= What is expected =
Copy the passage on the imagery and memory experiment word for word, starting at "The experiment consisted" and ending at "in each hand.".
═══ Exercise passage
After electrodes were attached (see below), each participant was led to a sound-attenuating chamber and seated in a chair about 140 cm from a computer monitor and pair of speakers. To reduce ERP artifacts, participants were instructed to relax muscles, to blink as infrequently as possible during experimental runs, and to minimize body and eye movement. Once acceptable bioelectric signals were observed, participants received instructions for the experimental tasks.

The experiment consisted of two parts, a study phase and a test phase, each with seven runs. Participants were told that we were recording brain responses during visual imagery, but were not told that there would be a memory test. Responses were registered with two buttons, one held in each hand.

In the study phase, visual words were presented, and participants were required to visualize the referent of each word and decide if the object was larger or smaller than the computer monitor in front of them. In addition, for half of the words, a picture of the object was also presented after the word. For the other half, a blank rectangle was presented instead. The words that were accompanied by a picture were counterbalanced across participants, and these 'word plus picture' trials were randomly intermixed with 'word-only' trials (Fig. 1). Participants were told to focus on the imagery task for the words and that no response was required for the pictures or rectangles. Fifty words were presented in each of the seven runs.
══════
═══ Extracted material
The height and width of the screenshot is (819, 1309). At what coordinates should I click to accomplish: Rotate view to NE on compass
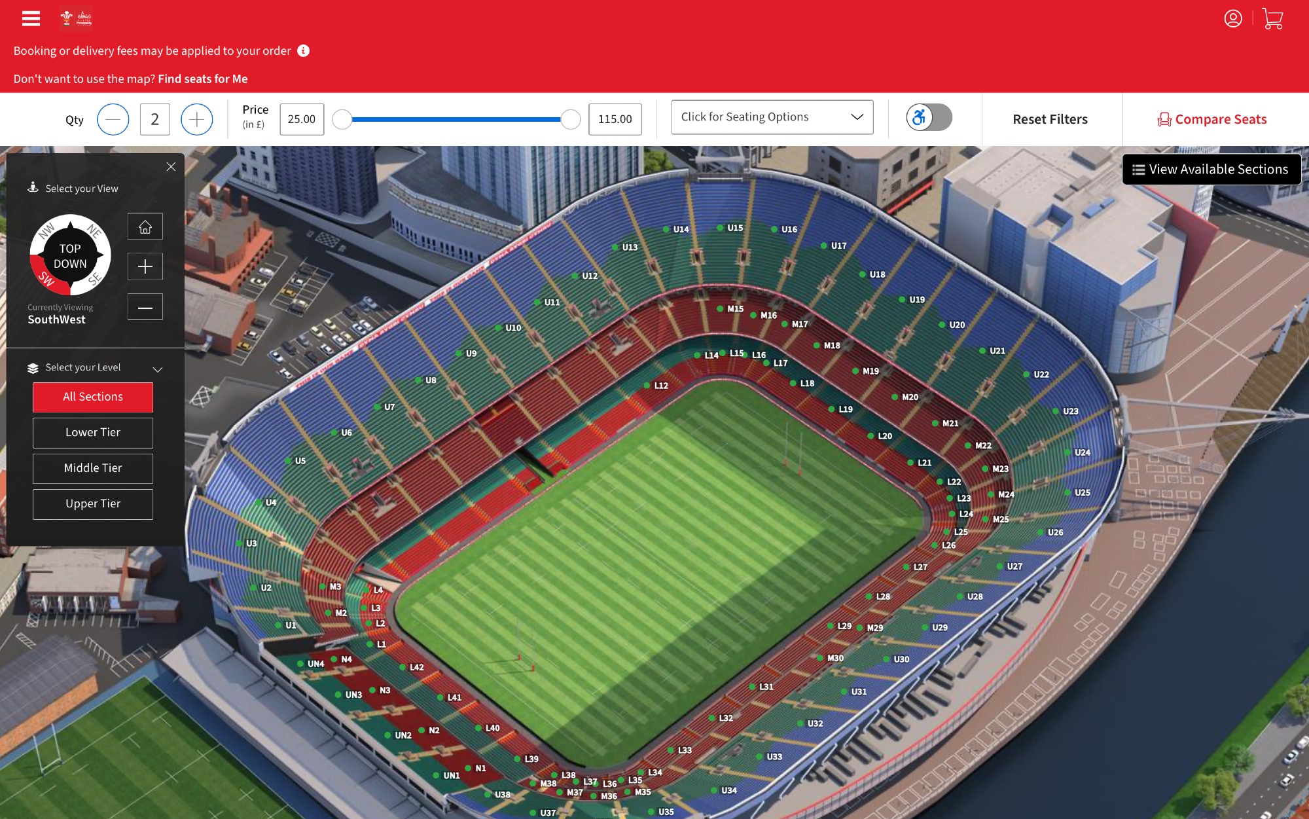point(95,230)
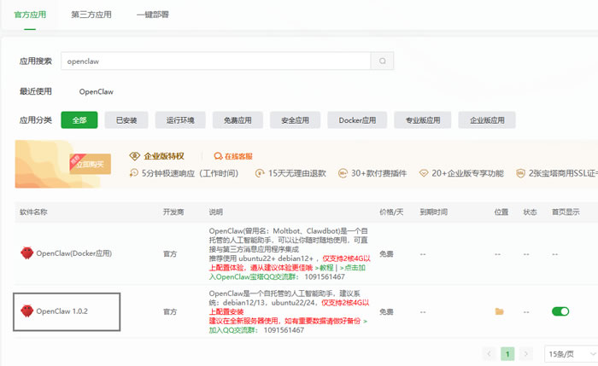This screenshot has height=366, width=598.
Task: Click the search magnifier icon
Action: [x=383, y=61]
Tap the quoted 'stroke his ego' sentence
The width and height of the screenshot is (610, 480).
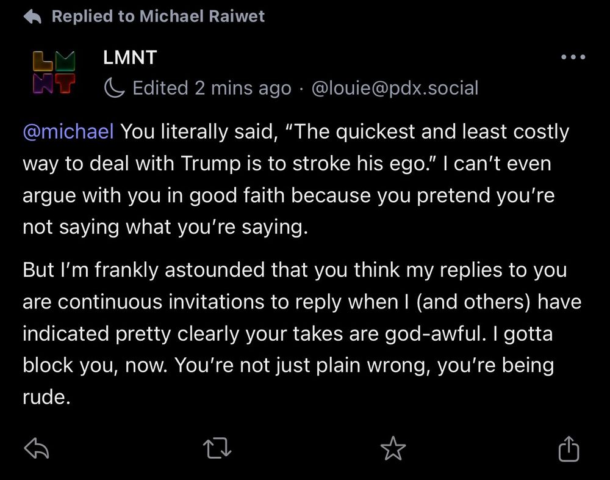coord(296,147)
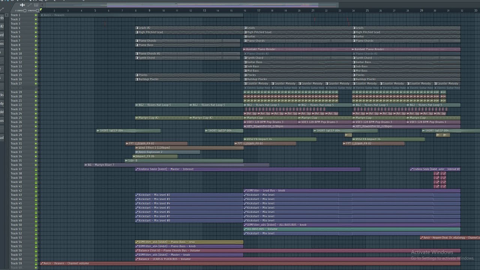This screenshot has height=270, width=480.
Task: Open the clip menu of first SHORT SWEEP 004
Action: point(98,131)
══════
═══ Extracted material
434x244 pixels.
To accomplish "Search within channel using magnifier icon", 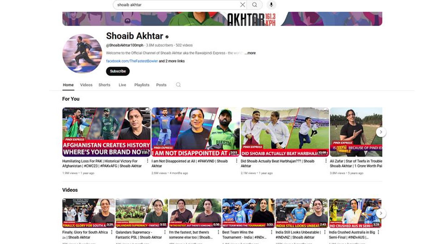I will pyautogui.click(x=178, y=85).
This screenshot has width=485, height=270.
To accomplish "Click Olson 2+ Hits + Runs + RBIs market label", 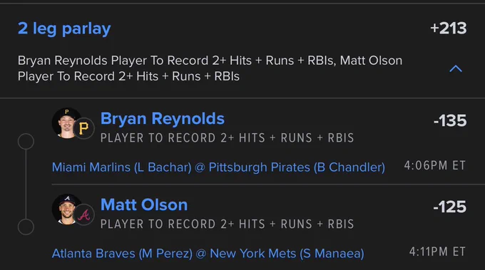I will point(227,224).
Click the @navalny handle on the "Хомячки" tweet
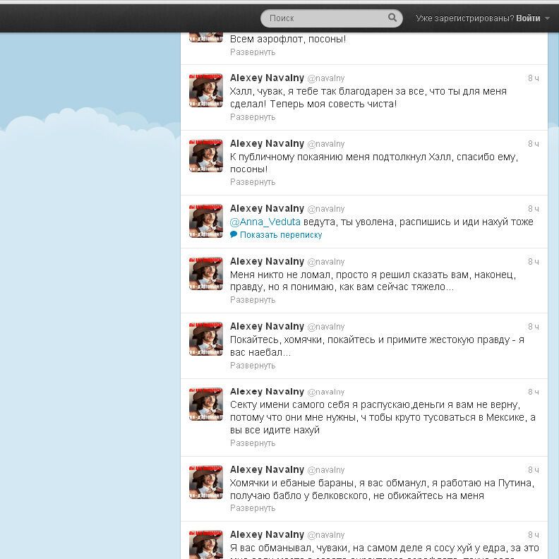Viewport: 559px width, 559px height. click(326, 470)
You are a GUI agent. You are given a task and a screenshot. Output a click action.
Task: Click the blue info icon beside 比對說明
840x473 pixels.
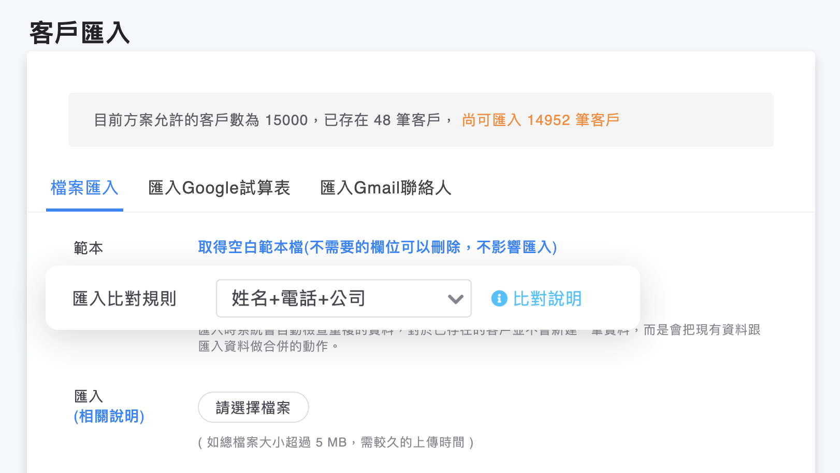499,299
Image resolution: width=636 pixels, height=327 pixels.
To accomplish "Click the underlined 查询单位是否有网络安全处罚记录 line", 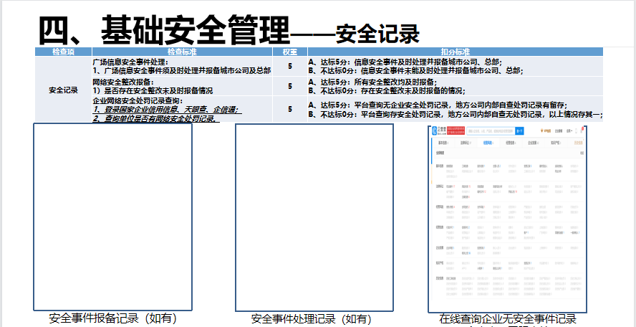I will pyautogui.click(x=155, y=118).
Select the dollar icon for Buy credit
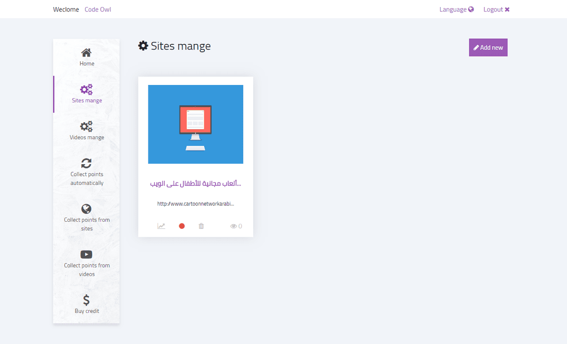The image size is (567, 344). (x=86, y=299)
══════
= Response for this exercise =
The experiment consisted of two parts, a study phase and a test phase, each with seven runs. Participants were told that we were recording brain responses during visual imagery, but were not told that there would be a memory test. Responses were registered with two buttons, one held in each hand.